DOCUMENT TEXT:
· · · ·
John Bartlett (1820–1905). Familiar Quotations, 10th ed. 1919.

Edgar Allan Poe 1809-1849 John Bartlett

 
1
    All that we see or seem
Is but a dream within a dream.
          A Dream within a Dream.
2
    Sound loves to revel in a summer night.
          Al Aaraaf.
3
      Years of love have been forgot
In the hatred of a minute.
          To ———.
4
    From a proud tower in the town
Death looks gigantically down.
          The City in the Sea.
5
    Vastness! and Age! and Memories of Eld!
Silence! and Desolation! and dim Night!
          The Coliseum.
6
    This—all this—was in the olden
  Time long ago.
          The haunted Palace.
7
    Unthought-like thoughts that are the souls of thought,
          To ———.
8
    This maiden she lived with no other thought
  Than to love and be loved by me.
          Annabel Lee.
9
    Keeping time, time, time
  In a sort of Runic rhyme
To the tintinnabulation that so musically wells
  From the bells, bells, bells.
          The Bells.
10
        Hear the mellow wedding bells
        Golden bells!
What a world of happiness their harmony foretells
    Through the balmy air of night
    How they ring out their delight!
· · · ·
RAW DATA:
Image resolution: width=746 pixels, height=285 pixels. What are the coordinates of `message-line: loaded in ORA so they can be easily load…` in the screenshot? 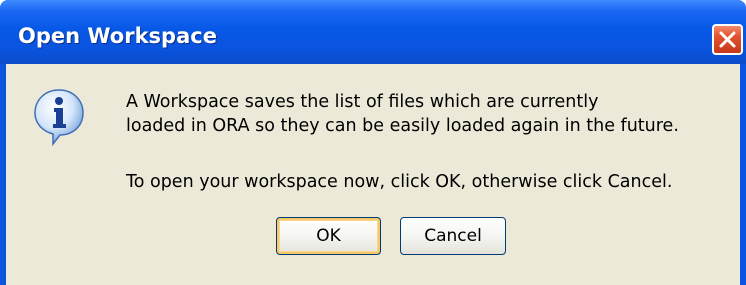 It's located at (402, 126).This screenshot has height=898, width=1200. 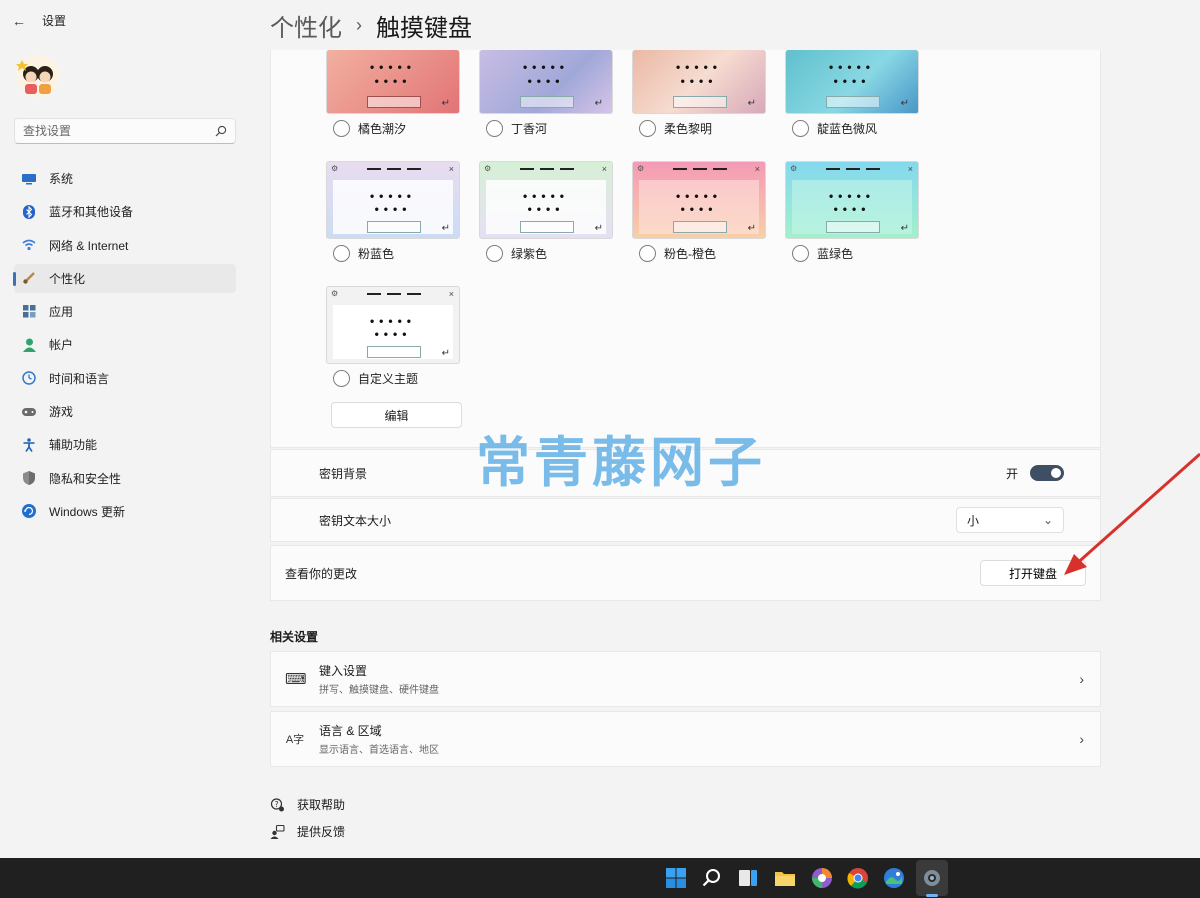 I want to click on browser-icon, so click(x=822, y=878).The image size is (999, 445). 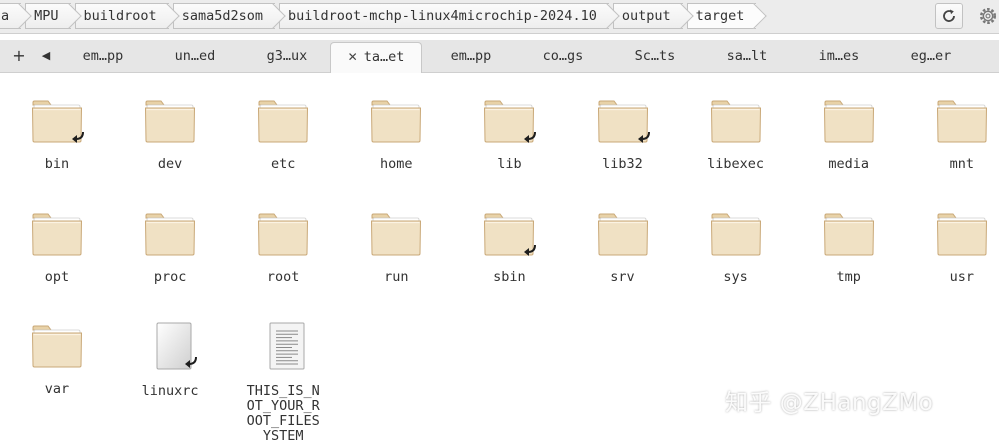 I want to click on crumb-mpu: MPU, so click(x=48, y=16).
· · · ·
THE PROBLEM:
Please summarize the Poe quotations above in two sentences.

RESPONSE TO THIS EXERCISE:
This excerpt from the tenth edition (1919) of John Bartlett's Familiar Quotations presents numbered lines by Edgar Allan Poe (1809–1849), with the title of the source poem given beneath the entries. Among them are "All that we see or seem / Is but a dream within a dream" from "A Dream within a Dream," along with lines from "Al Aaraaf," "The City in the Sea," "The Coliseum," "The haunted Palace," "Annabel Lee," and "The Bells."